LaSalle fonctionne de la même façon lorsqu'il s'agit de surveiller les agents. Une petite infraction au fameux Guide de la patrouille – ne pas porter son badge correctement, par exemple – peut créer un dangereux précédent, annonciateur de futures violations pouvant entraîner de graves problèmes si personne n'y prend garde. « Notre but c'est de bourdonner à leurs oreilles, m'a-t-il dit. Ils utilisent la stratégie de la fenêtre cassée contre nous – nous la retournons contre eux. » Les autorités ont commencé à le remarquer.
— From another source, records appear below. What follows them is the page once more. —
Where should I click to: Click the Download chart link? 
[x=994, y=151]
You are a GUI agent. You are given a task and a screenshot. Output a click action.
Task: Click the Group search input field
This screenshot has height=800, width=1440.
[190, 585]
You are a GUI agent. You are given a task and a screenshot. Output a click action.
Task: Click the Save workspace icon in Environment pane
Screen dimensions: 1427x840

Une enquête menée par The Intercept (journal crée afin de diffuser les informations rapportées par Edward Snowden, N.D.L.R.) a démontré que la surveillance mise en place par la cellule de contre-terrorisme de la police new-yorkaise s'étendait au Black Lives Matter, mouvement militant contre la brutalité policière à l'égard des Afro-Américains. LaSalle faisait partie des personnes surveillées par les agents.

Russell Williams, agent de police à la retraite après 26 ans de carrière, a affirmé que la plupart des agents étaient inquiets car ils constataient que les Copwatchers arrivaient sur les lieux une fois que le crime avait été commis. Dès lors, il serait logique qu'ils « puissent manquer de perspective et penser que les policiers sont en train de harceler un civil sans raison ». Williams pense également que les Copwatchers ne comprennent pas que la loi ne puisse pas toujours être appliquée sans qu'il y ait le moindre problème. « N'importe quel bon agent de police se doit d'être contre la brutalité, affirme Wiliams. Mais parfois, il faut user de la force. » En dépit de nos demandes, le service de police de New York n'a pas daigné commenter ces affirmations.

L'année dernière, pendant l'agitation qui a suivi les morts de Brown et Garner, LaSalle a assisté au meeting hebdomadaire organisé par le CCRB – le Bureau d'examen des plaintes civiles, en français –, un organe indépendant dont le but est d'enquêter sur les plaintes déposées à l'encontre de la police new-yorkaise. Il s'est présenté devant le comité et a lu une liste d'infractions, mineures pour la plupart – un agent crachant dans la rue, l'utilisation d'un téléphone portable durant le service, etc. Bien qu'il n'ait qu'une confiance limitée en cet organisme, LaSalle a déjà déposé plus de 30 plaintes au CCRB.

De plus, comme la plupart des Copwatchers, LaSalle sait qu'en défiant la police, il mène un combat inégal avec un ennemi qui les surpasse complètement, lui et ses camarades, pour le moment.